__EXERCISE__:
From the entries below, return only the lines starting at the one that contains "Task: Click OneDrive" and ending at the one that contains "The width and height of the screenshot is (1568, 742).", exactly as they stand.

__Collected data entries__:

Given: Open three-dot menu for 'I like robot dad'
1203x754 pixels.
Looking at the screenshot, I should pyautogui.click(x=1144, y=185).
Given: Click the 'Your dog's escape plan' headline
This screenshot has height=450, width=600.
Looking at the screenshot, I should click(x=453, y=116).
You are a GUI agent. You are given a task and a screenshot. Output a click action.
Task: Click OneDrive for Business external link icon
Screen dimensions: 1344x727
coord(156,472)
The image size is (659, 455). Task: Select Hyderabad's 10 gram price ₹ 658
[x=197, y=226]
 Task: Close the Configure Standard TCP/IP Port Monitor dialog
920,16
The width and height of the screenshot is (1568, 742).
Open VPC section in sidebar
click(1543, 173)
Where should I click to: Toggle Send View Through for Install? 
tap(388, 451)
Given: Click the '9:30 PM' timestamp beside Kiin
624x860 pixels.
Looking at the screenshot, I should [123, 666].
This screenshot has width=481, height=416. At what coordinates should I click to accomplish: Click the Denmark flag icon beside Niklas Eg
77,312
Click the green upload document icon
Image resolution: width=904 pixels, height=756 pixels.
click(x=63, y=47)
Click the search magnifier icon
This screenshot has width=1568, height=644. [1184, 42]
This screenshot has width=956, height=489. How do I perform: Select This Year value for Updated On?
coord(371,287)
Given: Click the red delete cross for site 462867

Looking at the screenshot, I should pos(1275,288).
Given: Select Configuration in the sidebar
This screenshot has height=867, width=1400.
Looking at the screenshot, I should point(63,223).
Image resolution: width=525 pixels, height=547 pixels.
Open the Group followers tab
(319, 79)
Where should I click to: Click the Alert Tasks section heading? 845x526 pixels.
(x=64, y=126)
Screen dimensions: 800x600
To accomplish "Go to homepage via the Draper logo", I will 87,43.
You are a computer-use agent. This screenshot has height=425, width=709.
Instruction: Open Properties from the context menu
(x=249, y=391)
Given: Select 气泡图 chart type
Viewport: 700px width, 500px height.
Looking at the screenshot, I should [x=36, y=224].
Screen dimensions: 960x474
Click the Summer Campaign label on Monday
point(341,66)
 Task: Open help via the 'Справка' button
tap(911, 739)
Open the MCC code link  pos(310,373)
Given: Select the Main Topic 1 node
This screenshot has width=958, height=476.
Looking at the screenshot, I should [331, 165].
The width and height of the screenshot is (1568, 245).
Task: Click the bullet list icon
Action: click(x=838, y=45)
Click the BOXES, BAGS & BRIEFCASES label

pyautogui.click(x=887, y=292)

__EXERCISE ANSWER__:
Task: Click OneDrive for Business external link icon
Screen dimensions: 1344x727
coord(156,472)
The image size is (659, 455). Task: Select Hyderabad's 10 gram price ₹ 658
[x=197, y=226]
 Task: Close the Configure Standard TCP/IP Port Monitor dialog
920,16
The width and height of the screenshot is (1568, 742).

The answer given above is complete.